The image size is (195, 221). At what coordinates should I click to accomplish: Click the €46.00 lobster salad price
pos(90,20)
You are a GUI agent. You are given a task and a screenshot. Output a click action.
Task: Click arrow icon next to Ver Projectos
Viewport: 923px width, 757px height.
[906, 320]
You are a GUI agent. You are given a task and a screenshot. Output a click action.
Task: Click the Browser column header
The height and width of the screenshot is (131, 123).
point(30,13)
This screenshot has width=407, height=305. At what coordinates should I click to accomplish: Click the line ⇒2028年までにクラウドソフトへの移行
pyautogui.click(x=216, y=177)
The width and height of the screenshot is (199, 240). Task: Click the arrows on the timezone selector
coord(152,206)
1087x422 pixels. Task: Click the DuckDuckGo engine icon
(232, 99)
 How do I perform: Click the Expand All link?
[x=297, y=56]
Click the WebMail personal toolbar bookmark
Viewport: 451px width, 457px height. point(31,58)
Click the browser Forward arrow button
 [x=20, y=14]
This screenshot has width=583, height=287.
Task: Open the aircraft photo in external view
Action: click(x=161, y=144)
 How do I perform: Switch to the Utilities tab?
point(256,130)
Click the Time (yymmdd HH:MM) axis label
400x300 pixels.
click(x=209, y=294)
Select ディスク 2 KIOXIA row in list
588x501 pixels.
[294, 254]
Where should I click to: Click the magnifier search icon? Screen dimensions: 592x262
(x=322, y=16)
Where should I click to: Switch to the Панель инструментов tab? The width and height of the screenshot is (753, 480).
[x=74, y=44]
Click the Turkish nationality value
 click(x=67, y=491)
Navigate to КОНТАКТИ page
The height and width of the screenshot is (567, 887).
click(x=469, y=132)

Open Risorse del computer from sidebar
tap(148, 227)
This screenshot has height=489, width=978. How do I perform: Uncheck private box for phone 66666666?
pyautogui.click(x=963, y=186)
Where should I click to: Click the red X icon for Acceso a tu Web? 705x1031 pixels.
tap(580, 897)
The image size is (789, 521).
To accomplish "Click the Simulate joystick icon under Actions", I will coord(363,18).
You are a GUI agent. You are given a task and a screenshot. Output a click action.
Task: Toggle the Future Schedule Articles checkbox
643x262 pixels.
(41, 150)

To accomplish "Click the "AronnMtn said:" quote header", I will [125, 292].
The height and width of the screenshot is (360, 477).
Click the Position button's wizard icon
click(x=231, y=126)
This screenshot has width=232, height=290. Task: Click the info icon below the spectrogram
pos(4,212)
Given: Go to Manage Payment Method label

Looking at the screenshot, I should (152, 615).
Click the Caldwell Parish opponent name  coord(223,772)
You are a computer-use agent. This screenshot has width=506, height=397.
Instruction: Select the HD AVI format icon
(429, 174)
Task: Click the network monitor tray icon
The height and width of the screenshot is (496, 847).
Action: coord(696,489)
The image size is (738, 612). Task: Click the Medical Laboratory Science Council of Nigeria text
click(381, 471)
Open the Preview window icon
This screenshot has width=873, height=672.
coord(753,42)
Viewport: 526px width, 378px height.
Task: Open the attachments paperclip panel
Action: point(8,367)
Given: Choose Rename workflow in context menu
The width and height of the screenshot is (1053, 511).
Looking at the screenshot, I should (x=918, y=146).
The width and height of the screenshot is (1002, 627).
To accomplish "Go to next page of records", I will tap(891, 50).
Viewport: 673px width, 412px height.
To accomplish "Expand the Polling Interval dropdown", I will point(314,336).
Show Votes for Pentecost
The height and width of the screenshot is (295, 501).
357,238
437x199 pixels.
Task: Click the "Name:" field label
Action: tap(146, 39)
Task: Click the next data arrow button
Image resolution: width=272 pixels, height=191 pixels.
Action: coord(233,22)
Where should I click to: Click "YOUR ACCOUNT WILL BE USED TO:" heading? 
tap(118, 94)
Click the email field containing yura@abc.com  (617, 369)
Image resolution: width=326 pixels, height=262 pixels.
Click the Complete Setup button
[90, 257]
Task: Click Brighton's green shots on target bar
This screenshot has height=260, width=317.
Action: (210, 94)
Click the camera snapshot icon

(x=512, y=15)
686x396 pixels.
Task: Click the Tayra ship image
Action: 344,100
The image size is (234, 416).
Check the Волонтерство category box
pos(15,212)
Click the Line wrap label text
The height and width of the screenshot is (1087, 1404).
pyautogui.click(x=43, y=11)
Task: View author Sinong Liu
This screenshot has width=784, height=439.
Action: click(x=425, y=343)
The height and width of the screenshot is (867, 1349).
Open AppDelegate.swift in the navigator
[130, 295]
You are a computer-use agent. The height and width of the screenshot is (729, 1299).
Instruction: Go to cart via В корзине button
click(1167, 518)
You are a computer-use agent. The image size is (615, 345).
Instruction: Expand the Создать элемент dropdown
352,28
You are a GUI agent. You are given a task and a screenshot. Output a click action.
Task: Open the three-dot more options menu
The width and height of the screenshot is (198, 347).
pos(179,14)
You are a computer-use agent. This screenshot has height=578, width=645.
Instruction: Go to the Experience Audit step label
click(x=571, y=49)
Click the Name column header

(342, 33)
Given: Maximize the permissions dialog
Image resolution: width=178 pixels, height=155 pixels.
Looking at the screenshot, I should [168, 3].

########################################

Problem to solve
Sift through the material above and copy the lines that contain the word "menu".

Solution for this exercise
Given: Choose Rename workflow in context menu
Task: Open the three-dot more options menu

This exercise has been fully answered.